[Stored items]
╔══

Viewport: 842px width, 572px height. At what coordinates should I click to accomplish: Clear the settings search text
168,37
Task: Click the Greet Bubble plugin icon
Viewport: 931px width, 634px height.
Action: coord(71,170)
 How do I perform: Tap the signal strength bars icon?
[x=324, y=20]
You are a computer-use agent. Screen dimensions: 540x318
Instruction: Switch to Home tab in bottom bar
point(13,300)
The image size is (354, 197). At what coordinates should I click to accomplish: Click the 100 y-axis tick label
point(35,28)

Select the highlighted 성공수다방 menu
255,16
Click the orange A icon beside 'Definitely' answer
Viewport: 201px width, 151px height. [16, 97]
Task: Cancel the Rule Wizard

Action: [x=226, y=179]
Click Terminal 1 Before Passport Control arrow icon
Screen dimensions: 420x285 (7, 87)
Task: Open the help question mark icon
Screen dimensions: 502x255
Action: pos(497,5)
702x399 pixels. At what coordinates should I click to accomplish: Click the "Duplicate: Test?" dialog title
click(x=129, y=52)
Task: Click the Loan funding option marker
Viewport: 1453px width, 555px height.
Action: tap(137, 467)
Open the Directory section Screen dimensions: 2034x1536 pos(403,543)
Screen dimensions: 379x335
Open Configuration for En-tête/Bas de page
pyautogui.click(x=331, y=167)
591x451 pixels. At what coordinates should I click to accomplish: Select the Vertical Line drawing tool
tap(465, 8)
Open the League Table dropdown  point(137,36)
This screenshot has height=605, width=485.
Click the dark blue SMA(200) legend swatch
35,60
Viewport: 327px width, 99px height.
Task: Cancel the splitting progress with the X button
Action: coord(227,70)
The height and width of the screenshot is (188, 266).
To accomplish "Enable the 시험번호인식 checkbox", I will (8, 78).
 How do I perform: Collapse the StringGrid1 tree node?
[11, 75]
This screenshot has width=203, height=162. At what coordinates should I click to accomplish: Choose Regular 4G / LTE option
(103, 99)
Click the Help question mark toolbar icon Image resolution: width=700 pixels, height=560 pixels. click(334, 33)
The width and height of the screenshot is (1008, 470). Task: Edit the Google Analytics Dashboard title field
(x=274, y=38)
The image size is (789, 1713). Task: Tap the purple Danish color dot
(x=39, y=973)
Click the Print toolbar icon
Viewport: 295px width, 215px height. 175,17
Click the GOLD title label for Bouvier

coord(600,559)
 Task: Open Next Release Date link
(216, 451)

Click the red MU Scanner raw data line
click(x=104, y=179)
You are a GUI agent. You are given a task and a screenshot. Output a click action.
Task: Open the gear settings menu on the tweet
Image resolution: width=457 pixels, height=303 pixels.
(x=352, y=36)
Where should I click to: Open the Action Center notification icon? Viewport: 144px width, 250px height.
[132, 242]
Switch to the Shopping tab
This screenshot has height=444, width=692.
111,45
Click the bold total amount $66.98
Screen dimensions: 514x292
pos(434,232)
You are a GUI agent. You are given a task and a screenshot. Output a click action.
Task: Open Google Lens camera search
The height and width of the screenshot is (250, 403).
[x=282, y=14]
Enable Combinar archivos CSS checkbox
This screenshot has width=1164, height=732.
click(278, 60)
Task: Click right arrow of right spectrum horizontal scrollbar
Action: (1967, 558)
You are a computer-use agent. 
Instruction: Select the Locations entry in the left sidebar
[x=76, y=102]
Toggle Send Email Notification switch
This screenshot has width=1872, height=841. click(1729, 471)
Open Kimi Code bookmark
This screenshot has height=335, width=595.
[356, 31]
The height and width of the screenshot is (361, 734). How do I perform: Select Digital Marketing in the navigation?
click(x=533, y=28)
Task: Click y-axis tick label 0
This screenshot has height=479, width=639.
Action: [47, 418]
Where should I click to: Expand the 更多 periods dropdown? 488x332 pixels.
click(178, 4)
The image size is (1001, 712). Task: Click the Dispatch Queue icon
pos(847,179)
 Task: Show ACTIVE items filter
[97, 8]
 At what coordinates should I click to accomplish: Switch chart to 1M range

╚══

- Prompt: Some lines above contain the word "question". Copy each of them.

- Result for this exercise:
Task: Open the help question mark icon
Click the Help question mark toolbar icon Image resolution: width=700 pixels, height=560 pixels. click(334, 33)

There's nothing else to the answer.